**Passage provided:**
====

Number of recent calls

Time: O(1)ONAVERAGE; Space: O(W); easy

Write a class RecentCounter to count recent requests.

It has only one method: ping(int t), where t represents some time in milliseconds.

Return the number of pings that have been made from 3000 milliseconds ago until now.

Any ping with time in [t - 3000, t] will count, including the current ping.

It is guaranteed that every call to ping uses a strictly larger value of t than before.

Example 1:

Input:

s = RecentCounter()
s.ping(1)
s.ping(100)
s.ping(3001)
s.ping(3002)

Output: [null,1,2,3,3]

Notes:

• Each test case will have at most 10000 calls to ping.

• Each test case will call ping with strictly increasing values of t.

• Each call to ping will have 1 <= t <= 10^9.

1. Queue

Intuition

We only care about the most recent calls in the last 3000 ms, so let’s use a data structure that keeps only those.

Algorithm

• Keep a queue of the most recent calls in increasing order of t.

• When we see a new call with time t, remove all calls that occurred before t - 3000.

import collections

class RecentCounter(object):
    """

====

**Given data:**
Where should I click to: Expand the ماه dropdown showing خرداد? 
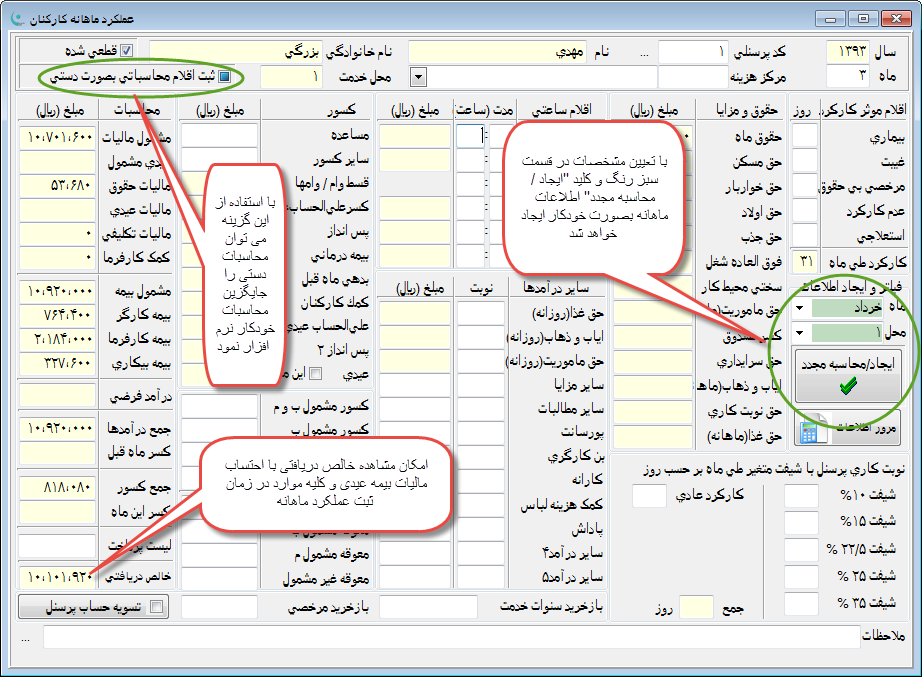coord(800,308)
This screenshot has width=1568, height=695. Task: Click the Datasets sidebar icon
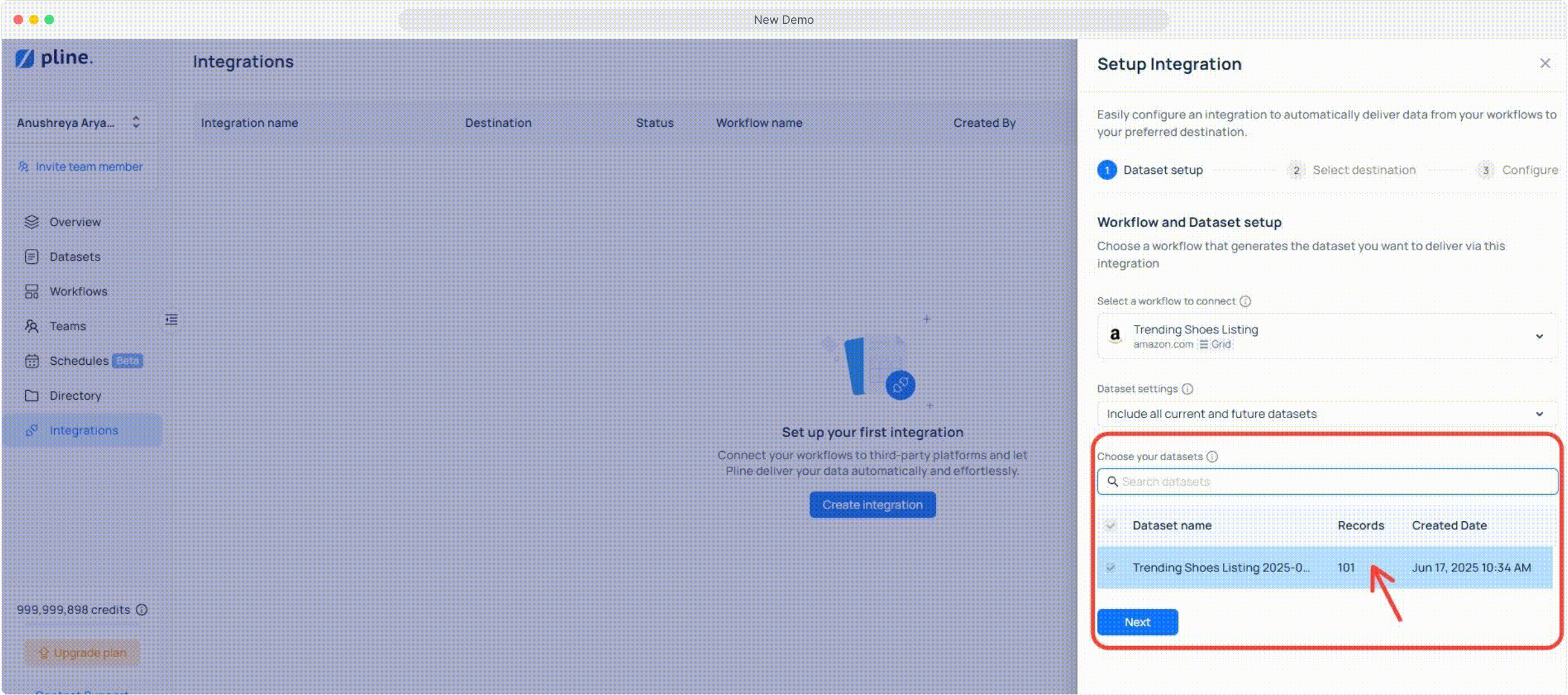(x=32, y=257)
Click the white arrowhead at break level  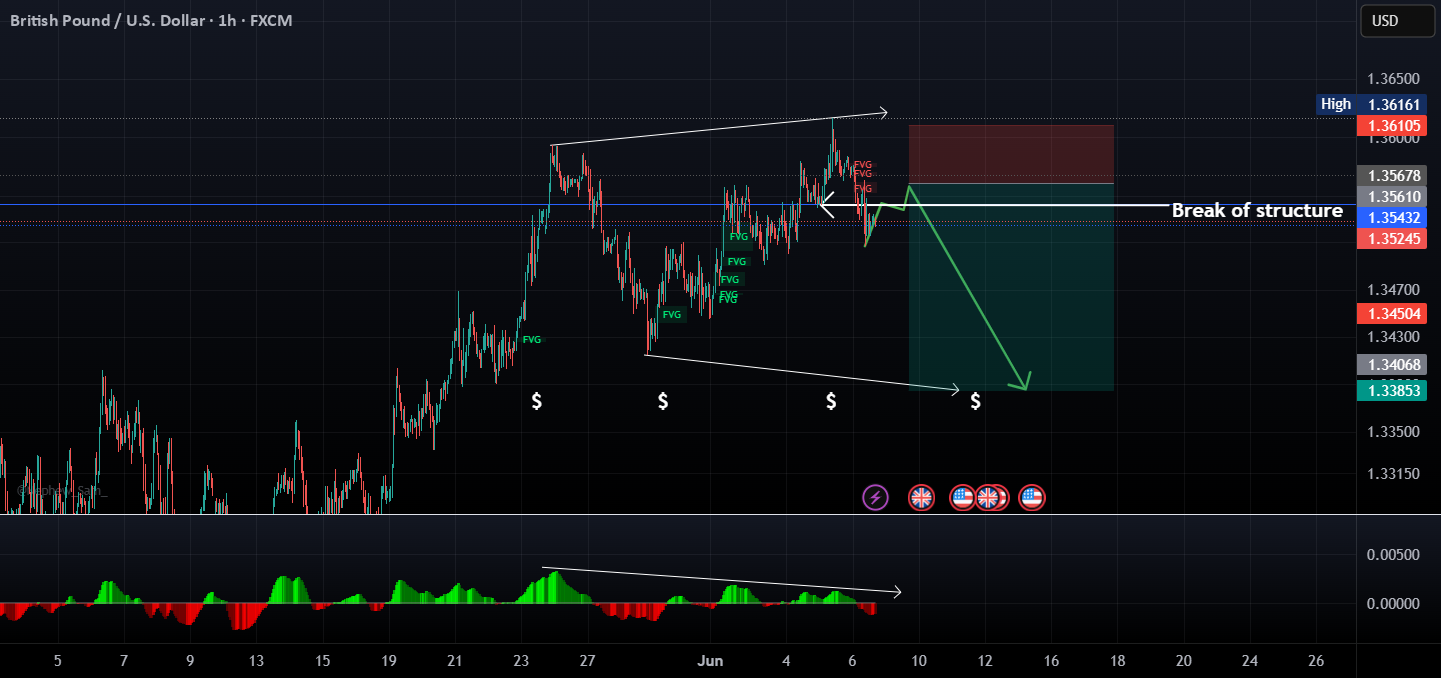(x=826, y=205)
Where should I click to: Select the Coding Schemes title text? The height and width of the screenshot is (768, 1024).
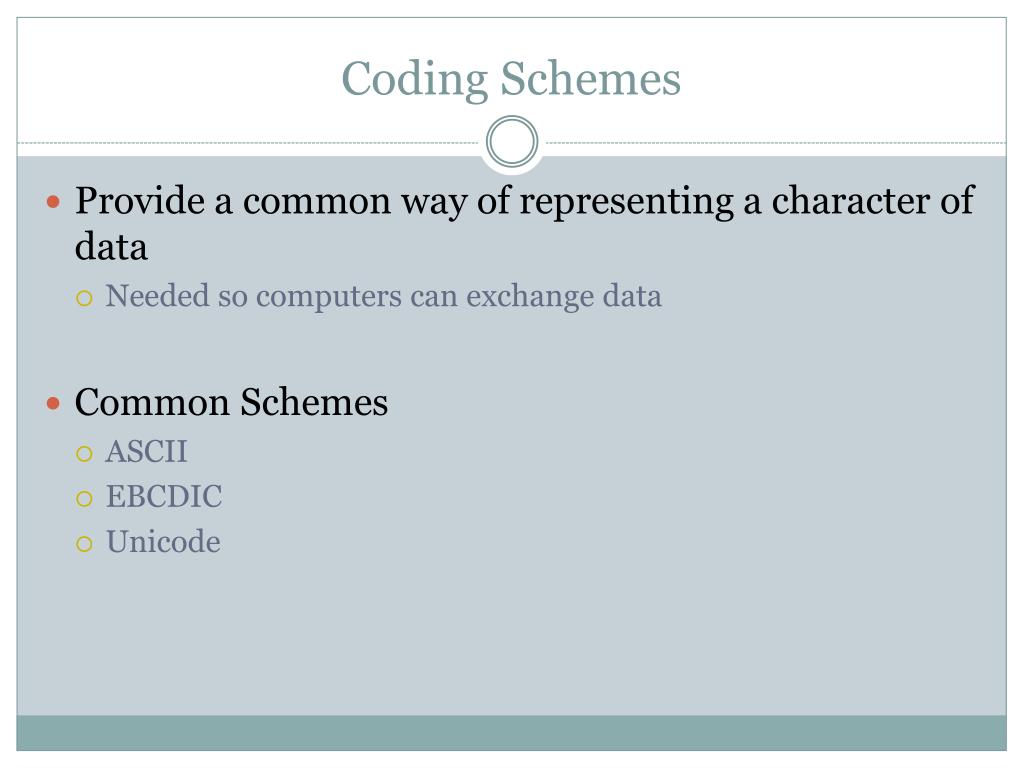(511, 80)
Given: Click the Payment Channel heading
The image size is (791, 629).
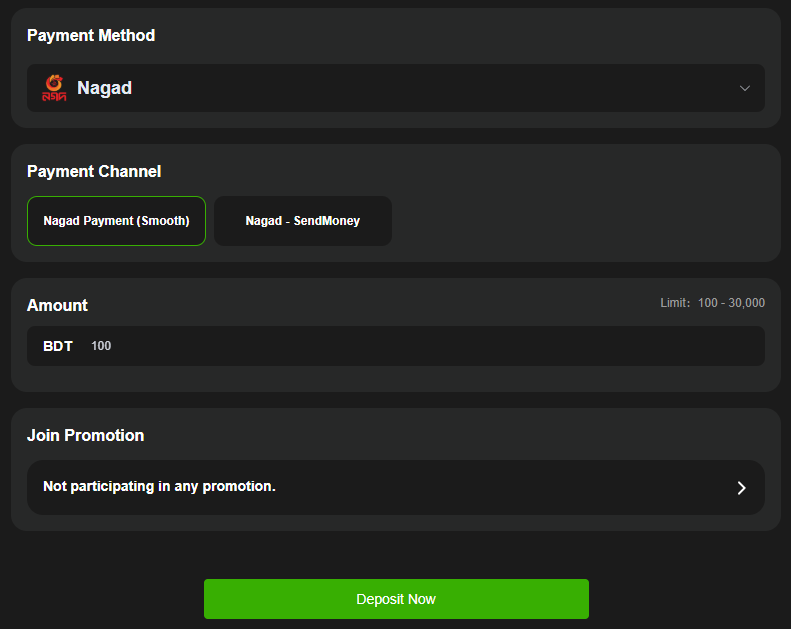Looking at the screenshot, I should point(94,172).
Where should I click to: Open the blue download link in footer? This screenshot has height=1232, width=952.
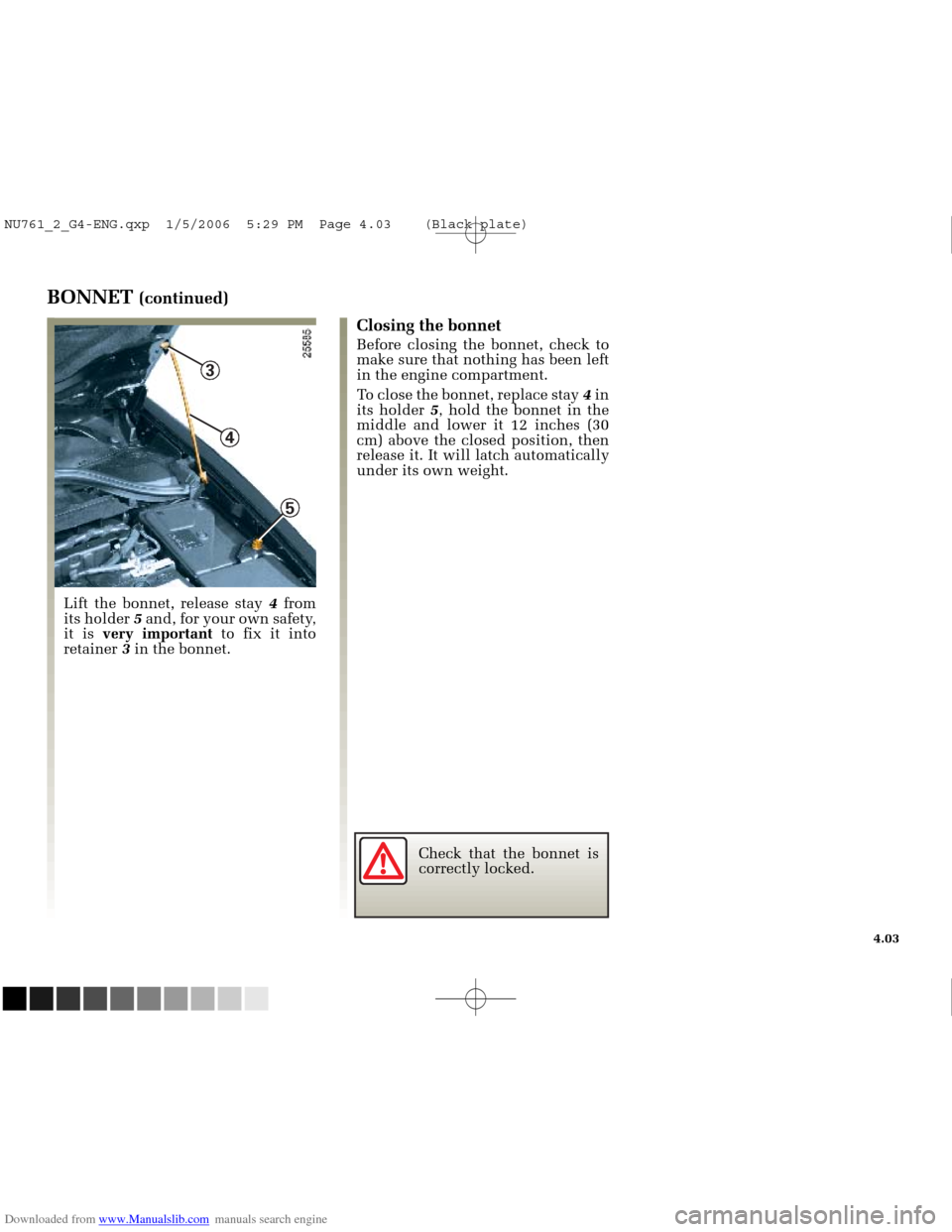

====

**Short exercise 1:** In the recent-calls problem write-up, what range of times counts toward the value that ping returns?
**Short exercise 2:** Continue the recent-calls problem write-up from the point where its text stops.

**Task output 1:** Any ping with time in [t - 3000, t], including the current ping.

**Task output 2:**
    Time: O(Q), where Q is the number of queries made.
    Space: O(W), where W = 3000 is the size of the window we should scan for recent calls.
           In this problem, the complexity can be considered O(1).
    """
    def __init__(self):
        self.__q = collections.deque()

    def ping(self, t):
        """
        :type t: int
        :rtype: int
        """
        self.__q.append(t)
        while self.__q[0] < t-3000:
            self.__q.popleft()
        return len(self.__q)

s = RecentCounter()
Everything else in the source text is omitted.